Yum! Brands (YUM) misses again. It goes down big and then bounces back. You would think that this is impossible: how many times can one company miss and yet still bounce back? How many times can a company miss because of Chinese same store sales numbers -- they look like they might be down as much as 20% in the fourth quarter -- and we don't just say "enough is enough, we can't touch this thing?"
And the answer? As long as there is hope that the company might split into four divisions: Taco Bell, KFC, Pizza Hut and Yum International. That's been the reason why it hangs in and it is the reason why buyers and analysts are willing to look the other way at this one.
There's only one problem: the company seems to have no desire whatsoever to take these actions. In fact, the company, as represented by its long-time CEO, David Novak, thinks the structure's good and it is just a matter of time before its fortunes turn around in China and you get good growth again.
There's a new wrinkle that makes investors hopeful that Novak's wrong, though. Greg Creed, a new CEO, is coming from Taco Bell and the skeptics are sensing that he's not as wedded to the current structure as Novak is. The ever-hopeful analysts think that there is tremendous value to unlock here, and those pieces would be worth much more than the whole.
But what if the skeptics are wrong? What if Novak's vision is Creed's vision? Then I think, once again, you are at the mercy of the Chinese food chain and the poor publicity that comes from any spoilage.
My charitable trust owned Yum several times and made decent money in it every time until the end, when we just became convinced that China had it in for KFC and there were no break-up plans.

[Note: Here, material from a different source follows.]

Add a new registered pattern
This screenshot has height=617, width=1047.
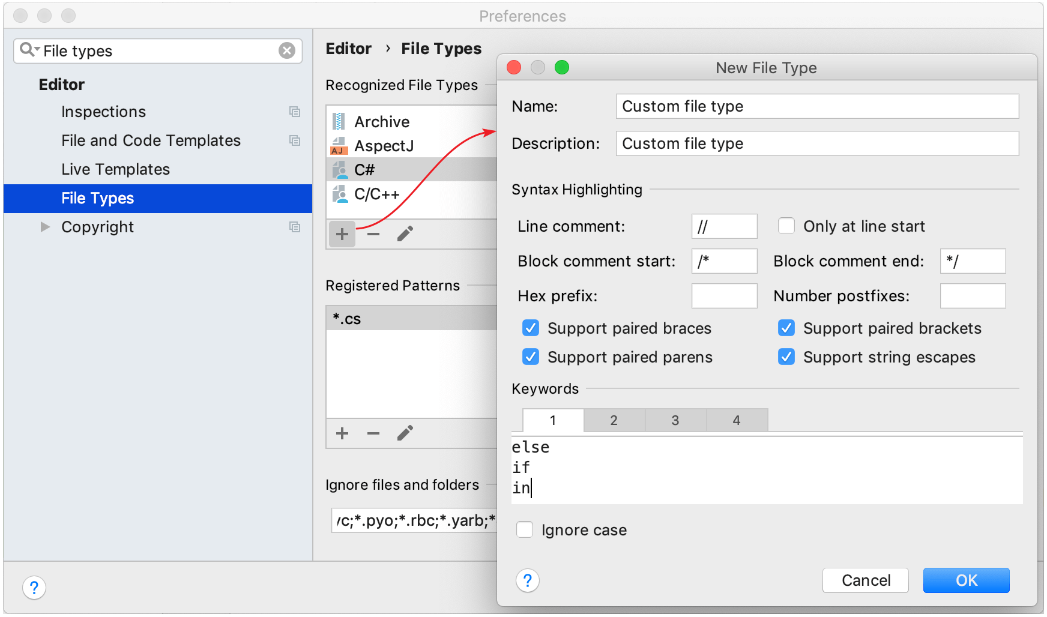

In a world where there are so many good restaurant stocks to own, stocks like Fiesta (FRGI) group, owner of Taco Cabana and Pollo Tropical, or DineEquity (DIN), which has done a superjob with IHOP and Applebees, or Jack in the Box (JACK) with its red-hot Qdoba business, I don't know why you want to be at the mercy of this particular company, other than profound memories of yesteryear.
Now, it is true that if China were to be "fixed" so to speak, the stock would go a lot higher, in part because there are good things happening domestically at Taco Bell and Pizza Hut. The numbers are better. Plus the lower price of gasoline is a huge windfall for the typical customer of these restaurants.
But I think that it will require tremendous patience to weather the turn, and I believe most people simply will find that length of time and the slaughtering the stock takes periodically for the same issue to be too much to handle, and will ultimately keep a lid on what had been a great American growth story.